Thorn revved it higher, worked the clutch, and finally the car lurched forward, scraped and bumped over the curb, kept grinding forward until it rammed into Sugar's office door. He threw it in reverse, pulled back. The mahogany was barely nicked.
Thorn thumped back down into the lot. Sat there a moment revving the engine, goosing it higher and higher. The red-headed hairdresser from next door threw open her door, stuck her head out, a cigarette in her mouth and a portable phone pressed to her ear. She was in her aqua smock.
Holding the throttle flat to the floor, Thorn gave her a nod and shoved it into first again, popped the clutch, and the car lunged forward, slammed over the curb. This time he angled the wheels properly, and the edge of the bumper battered the center of Sugar's door. Cracked the thing down the middle, top to bottom. He backed up, parked the car, took care to get it neatly between the lines before he turned it off. The beautician was yammering into the phone as she craned for a view of the door, half of which still dangled on its hinges.

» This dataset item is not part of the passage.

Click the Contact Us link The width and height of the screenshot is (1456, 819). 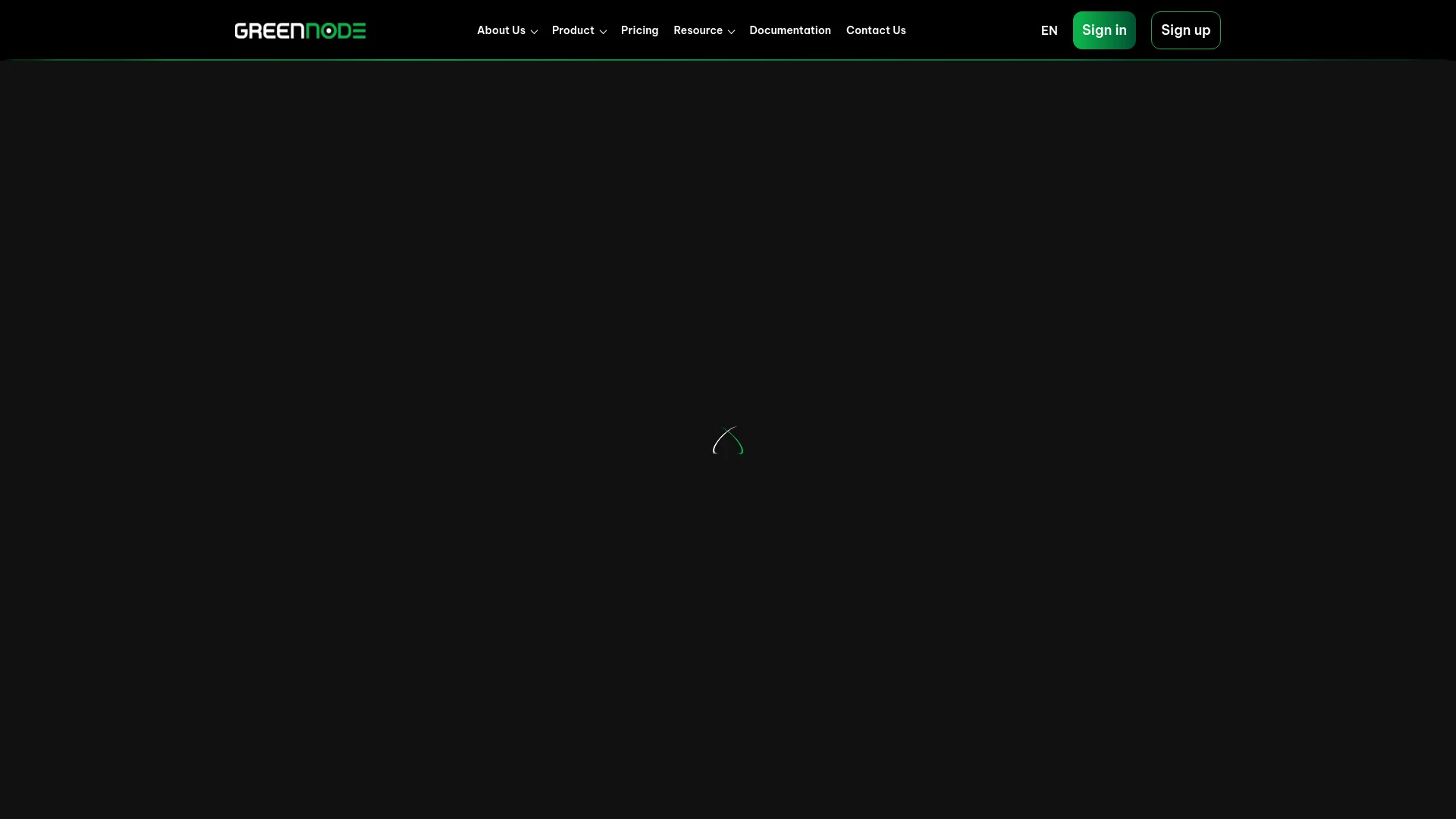[876, 30]
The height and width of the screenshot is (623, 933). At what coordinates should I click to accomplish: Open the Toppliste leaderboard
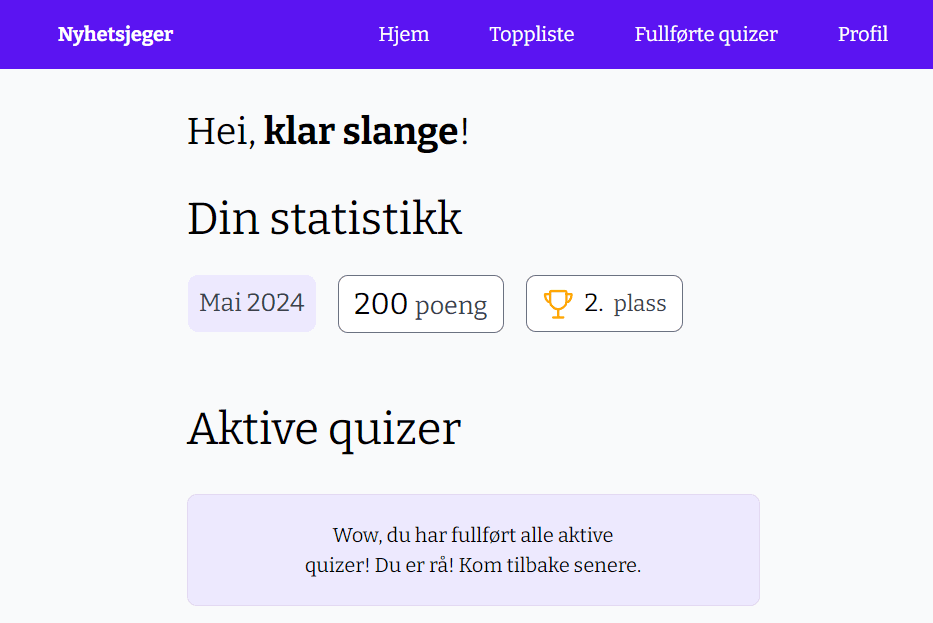coord(531,34)
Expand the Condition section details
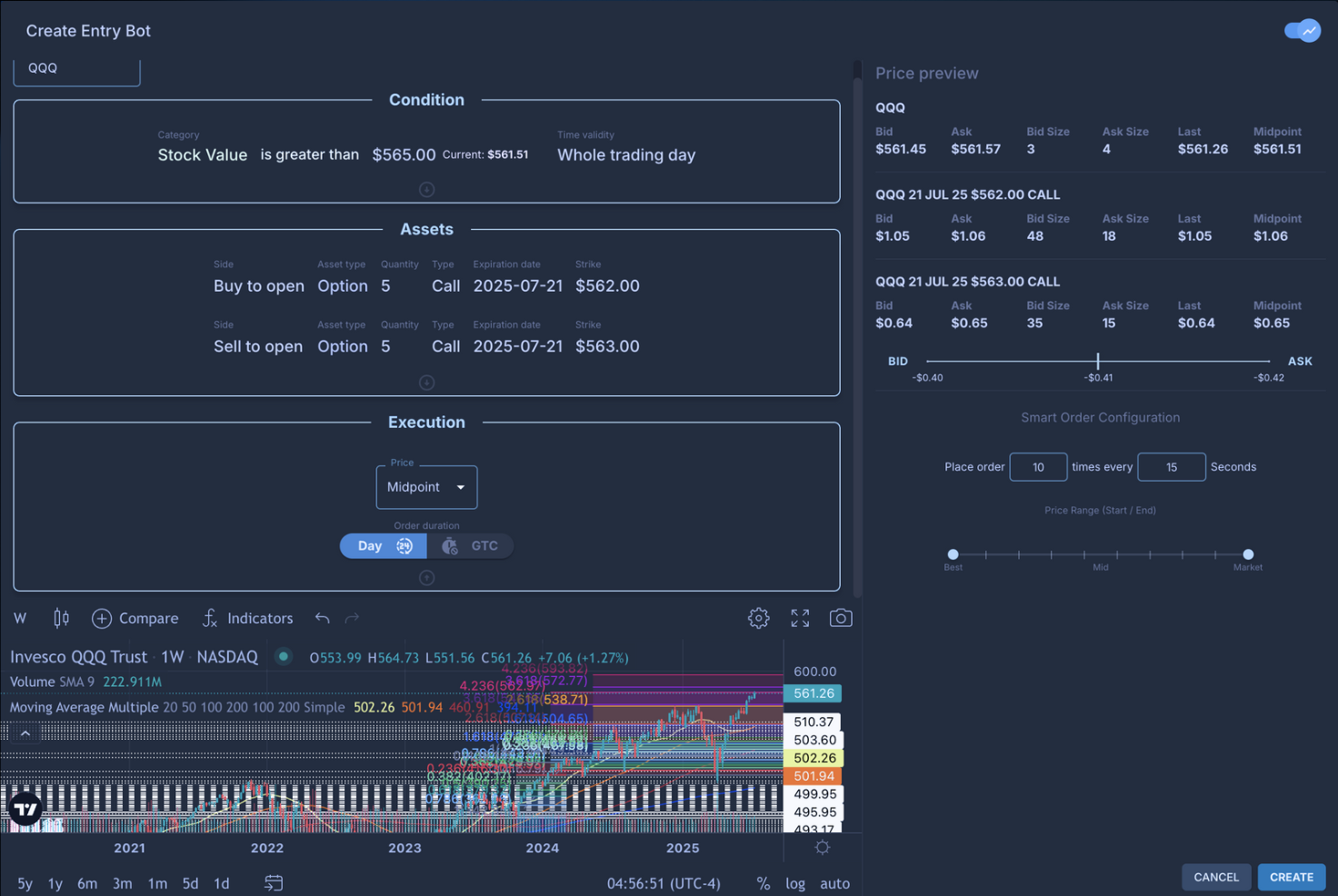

Thorn pushed his way inside, went through the reception area into Sugar's office, flipped on all the lights and began to search. He found no notes in Sugarman's calendar, no tickets, no reservation slips, nothing. Not even any papers strewn about his desk. Only a neat stack of magazines,
Time
and
Newsweek, People,
a month or two out of date, dentist's office stuff. Perhaps Mrs. Miranda was right. A divorce, gone their separate ways. A not-so-sudden dismemberment of their union, a decision that had been in the making for years.
Stubbornly Thorn worked his way through the drawers, top to bottom. Finding nothing the least bit unusual until he reached the next to last one. There, tucked beneath a stack of typing paper, was a five by nine black-and-white photograph. He drew it out.